The result: Savings of several tons of copper and nickel anodes. No additional precipitation of unnecessarily deposited metal in the wastewater plant due to demetallization, which ultimately causes the expensive disposal of metal sludge and the consumption of wastewater chemicals.
Drip nose bubble metal buds
PVC plastisols are highly viscous mixtures in the manufacturing process that also contain solvents. Due to this high viscosity, care must be taken when insulating that the speed at which the electroplating points are extended is not too high, so that no air pockets or drip bubbles are formed. The surface tension of the plastisol must be set as low as possible. The air inclusions can then be pickled and form metal buds on the rack contacts at an early stage, which impair the service life of the electroplating racks. To avoid this, the patented Rackstar coating process does not use any solvents. Figure 8 shows the fault patterns, Table 4 the properties of the Rackstar variants.

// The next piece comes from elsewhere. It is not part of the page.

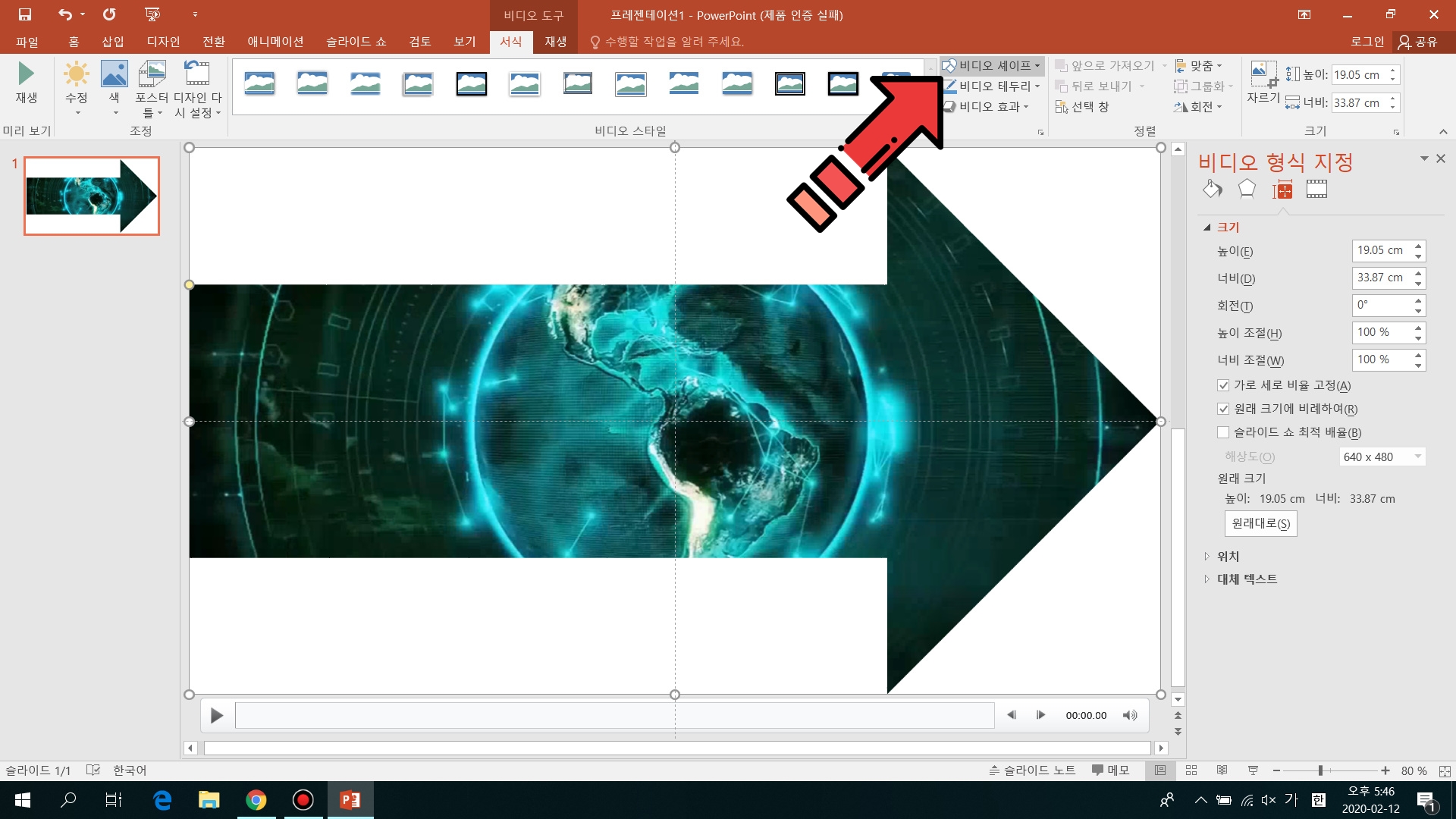Click the zoom slider handle in status bar
The width and height of the screenshot is (1456, 819).
(x=1320, y=770)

Fig. 7: Contacting left before and right after coating
Tab. 4: Properties of Rackstar variants
Summary
Fig. 8: Top left: Drip noses; top right: Rackstar Premium in comparison; bottom left: Metal buds; bottom right: Air entrapment in the Plastisol The innovative Rackstar rack insulation systems meet the current requirements of the EU regulation. Specialist companies and coaters still have the option of coating plastics, but in future with the help of Cr(VI)-free processes that can be easily and simply integrated into existing systems. Various pre-treatment processes are no longer required. The different Rackstar variants offer optimum properties and thus provide a real alternative with PVC plastisols, which also enables the electroplating of 2K blanks. Ultrasonic technology supports the coating of multi-component plastics by blasting off build-up colloids on the PC component and on innovative rack insulation systems in the nucleation process. The use of fluoropolymers extends the service life of the frames. They not only offer high thermal and chemical resistance, but also additional aspects such as the integration of an early warning system. This helps the specialist personnel at the electroplating plant to check the absorption barrier. Thanks to the intact absorption barrier, significantly less manganese is consumed and it stabilizes the Cr(VI)-free pickling process. Metal savings on the rack contact reduce resources, while at the same time less metal sludge is produced in the waste water system and the consumption of waste water chemicals is reduced. This also reduces the burden on the environment. We can be confident that fluoropolymer alloys will become increasingly important for future key technologies.